Perhaps nothing is as professionally frustrating to today's health-system pharmacists as the gap between the promise and reality of computerized physician order entry (CPOE). Concern may have risen to a new level in March with publication of a report in the Journal of the American Medical Association that said CPOE could cause as many medication errors as it prevents. Add that to a growing awareness among R.Ph.s that many physicians hate the systems and the fact that most hospitals can't afford them, and CPOE's promise of improved patient safety seems a dream.

Perhaps nothing is as professionally frustrating to today's health-system pharmacists as the gap between the promise and reality of computerized physician order entry (CPOE). Concern may have risen to a new level in March with publication of a report in the Journal of the American Medical Association that said CPOE could cause as many medication errors as it prevents. Add that to a growing awareness among R.Ph.s that many physicians hate the systems and the fact that most hospitals can't afford them, and CPOE's promise of improved patient safety seems a dream.

"The first two days after the article was published, I had 15 calls from colleagues about its findings," said John Hingl, R.Ph., operations manager for pharmacy at Cincinnati Children's Hospital Medical Center. "It was a disturbing report."

No one is losing faith in CPOE's potential, said Douglas Scheckelhoff, M.S., ASHP's director of pharmacy practice sections. "A well-designed system remains the goal. CPOE can eliminate transcription and illegibility errors, but we still have a long way to go, especially in the integration of the decision support systems that make CPOE systems worth the cost."

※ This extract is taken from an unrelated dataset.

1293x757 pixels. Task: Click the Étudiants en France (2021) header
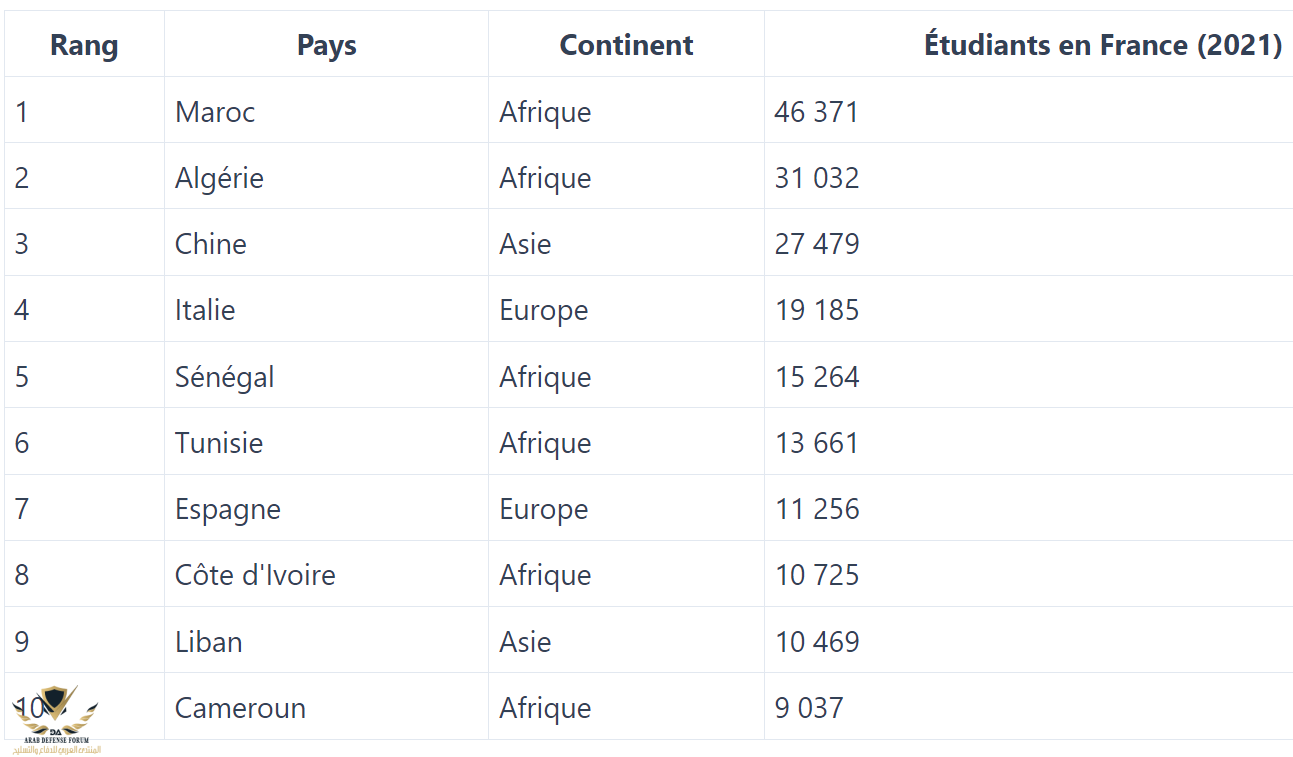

Scheckelhoff's point reflects one of the two root causes for the disturbing findings in the article: CPOE-related data errors resulted from a lack of integration of the health system's information systems. That resulted in fragmented displays that prevented a coherent view of all of a patient's medications and pharmacy inventory displays that showed incorrect dosage guidelines, among other problems.

The other root cause was human-machine interface errors, primarily resulting from a computer demanding input in ways that differed from the way clinical work is organized. Inflexible formats repeatedly produced incorrect medication orders, sometimes several times a week. Worse yet, clinicians reported they could select the wrong patient file because names and drugs appeared close together and patients' names did not appear on all screens.

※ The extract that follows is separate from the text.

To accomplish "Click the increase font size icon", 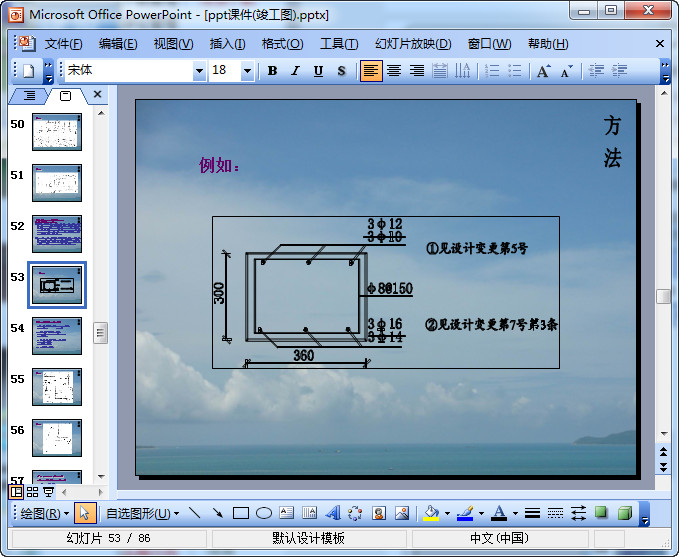I will click(x=543, y=71).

Although the JAMA report looked at only one CPOE system at a single hospital, it came on the heels of a January report issued by the United States Pharmacopeia. That report categorized more than 235,000 error reports submitted in 2003 by 570 healthcare facilities, the largest database of errors ever analyzed by USP. Computer entry mistakes-defined by USP as those caused by incomplete or incorrect entry of a drug by a licensed prescriber-was the fourth-leading cause of errors, accounting for 13%. Illegible handwriting was the 15th-leading cause, accounting for 2.9% of reported errors.

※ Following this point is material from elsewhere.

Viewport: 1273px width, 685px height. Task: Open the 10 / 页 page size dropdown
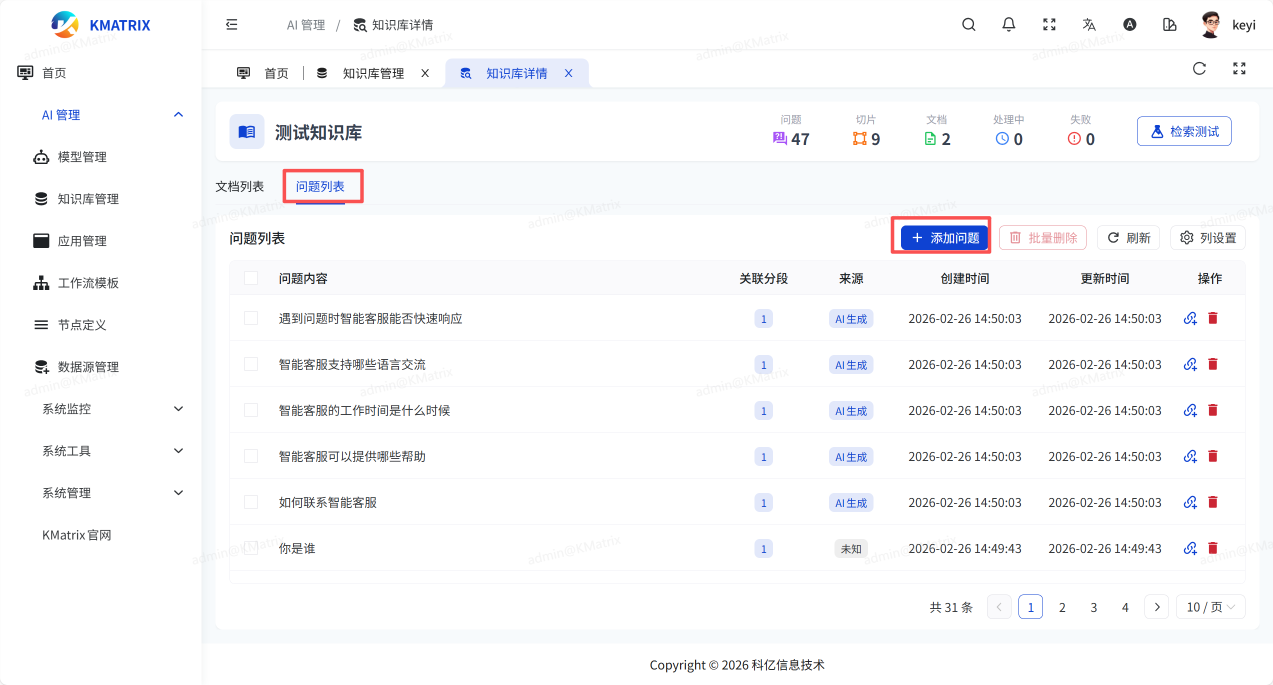[x=1210, y=607]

"Handwriting will move down the list as computerization becomes more widely implemented, but what's surprising is that computer entry errors are replacing handwriting," said Diane Cousins, R.Ph., VP of the USP Center for the Advancement of Patient Safety.

Disturbing, but not surprising, said Deborah Hauser, R.Ph., director of pharmacy at Albert Einstein Medical Center. "Pharmacists will always do a better job at order entry than physicians." She is supported in her views by one of the report's key findings: Medical staff tended to look to the CPOE system to determine minimal effective or usual dosage for infrequently used medications. But the system often only reflected dosage sizes available at the pharmacy.

CPOE systems will get better, said ASHP's Scheckelhoff, especially if R.Ph.s are involved in their design. "Usually, in all health systems, pharmacists are very involved in a system's design and its continuous improvement. It's the pharmacists who do the actual building," he noted.